Page text:

+ + + +

MRD Testing for Colorectal Cancer: Are You Ready? - Episode 6
Transcript:
Axel Grothey, MD: The assessment of immune therapy responses on cancer is always a little bit tainted by the idea of, when do we see responses? Is there pseudoprogression, for instance—kind of an imaging phenomenon due to the inflammatory infiltration of lymphocytes into the cancer? And so, having early assessment of responses using circulating markers like ctDNA [circulating tumor DNA] would be very helpful, in particular to identify early on whether we see a response, and to distinguish between pseudoprogression and real progression. We have actually seen data presented at ASCO [the American Society of Clinical Oncology 2019 annual meeting] that revealed that ctDNA levels can actually be highly predictive of response to immunotherapy in various, different cancers. This was still an early group of patients—not more than 70 patients were tested—but it was very interesting that these patients actually showed a drop in their ctDNA, which predicted response to immunotherapy.

+ + + +

Recorded information:
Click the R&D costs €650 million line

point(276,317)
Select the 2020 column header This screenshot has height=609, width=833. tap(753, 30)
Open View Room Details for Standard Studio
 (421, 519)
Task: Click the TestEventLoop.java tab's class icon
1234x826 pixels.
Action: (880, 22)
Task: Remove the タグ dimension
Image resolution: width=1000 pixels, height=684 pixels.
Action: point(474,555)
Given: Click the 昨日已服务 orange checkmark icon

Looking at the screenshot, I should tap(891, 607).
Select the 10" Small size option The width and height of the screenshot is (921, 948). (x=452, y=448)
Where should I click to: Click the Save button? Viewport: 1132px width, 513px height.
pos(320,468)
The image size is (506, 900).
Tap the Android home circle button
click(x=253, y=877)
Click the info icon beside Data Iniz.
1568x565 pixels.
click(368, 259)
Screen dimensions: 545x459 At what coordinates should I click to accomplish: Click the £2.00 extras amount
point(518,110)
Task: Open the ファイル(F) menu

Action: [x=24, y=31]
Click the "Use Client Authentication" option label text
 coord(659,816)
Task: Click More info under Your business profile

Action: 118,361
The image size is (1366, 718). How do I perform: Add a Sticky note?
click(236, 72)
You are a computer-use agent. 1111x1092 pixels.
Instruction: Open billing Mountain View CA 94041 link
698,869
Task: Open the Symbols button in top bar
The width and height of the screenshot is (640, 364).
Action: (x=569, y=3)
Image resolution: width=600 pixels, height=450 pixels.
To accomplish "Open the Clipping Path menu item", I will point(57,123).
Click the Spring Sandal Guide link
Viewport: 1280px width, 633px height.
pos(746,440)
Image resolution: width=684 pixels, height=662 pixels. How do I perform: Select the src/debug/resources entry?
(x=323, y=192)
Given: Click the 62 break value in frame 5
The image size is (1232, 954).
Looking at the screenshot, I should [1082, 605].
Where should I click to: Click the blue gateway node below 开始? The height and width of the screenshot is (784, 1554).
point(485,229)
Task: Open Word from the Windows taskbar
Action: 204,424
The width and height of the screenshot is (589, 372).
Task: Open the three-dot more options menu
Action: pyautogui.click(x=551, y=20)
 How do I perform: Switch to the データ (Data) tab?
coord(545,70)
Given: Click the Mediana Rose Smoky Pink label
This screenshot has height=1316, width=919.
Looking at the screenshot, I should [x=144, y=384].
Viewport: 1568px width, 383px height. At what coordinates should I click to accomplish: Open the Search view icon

+ + + +

Required work:
1. Answer these questions about the ctDNA transcript:
(a) What imaging phenomenon can result from lymphocytes infiltrating the cancer?
(b) At which meeting were data presented showing that ctDNA levels can predict response to immunotherapy?
(c) At most, how many patients were tested in that early group?
2. Please carry on the ctDNA transcript after its last sentence.

Answers to the problems:
1.
(a) Pseudoprogression.
(b) The American Society of Clinical Oncology (ASCO) 2019 annual meeting.
(c) No more than 70 patients.

2.
John Marshall, MD: We need to figure out how best to use this. One way, of course, is to do very tightly designed randomized studies and the like, and those are being done. I actually like the BESPOKE trial. It’s more of a registry, really, because it lets us, in certain scenarios, collect data on large numbers of patients with real-world evidence and incorporates this kind of test to see, what did the physician do? Also, what did the patient receive? How did they turn out? And I think by collecting this kind of data over the next couple of years, we will truly advance this field. BESPOKE is not really anything terribly fancy. It’s mostly a registry study, but it’s going to be very important and informing on the use of ctDNA in daily practice.
Let’s say this is really starting to click and work. Not only are we talking about yes/no on therapy, but I think maybe even more importantly it becomes the way we follow patients after their diagnosis. Right now in colon cancer, for example, you have your surgery. You might get your chemotherapy, and then you have a very nervous 5 years while you’re being monitored with CEA [carcinoembryonic antigen] and CT [computed tomography] scans to know whether you’re cured. That’s a big deal.
What this test might do is replace all of that. Instead of going to get CTs and all of this, you get this blood test every now and then. What we’re hoping is that when it does show up, or if it does show up, you see it earlier than we saw it before. This may give us new opportunities for a therapeutic intervention.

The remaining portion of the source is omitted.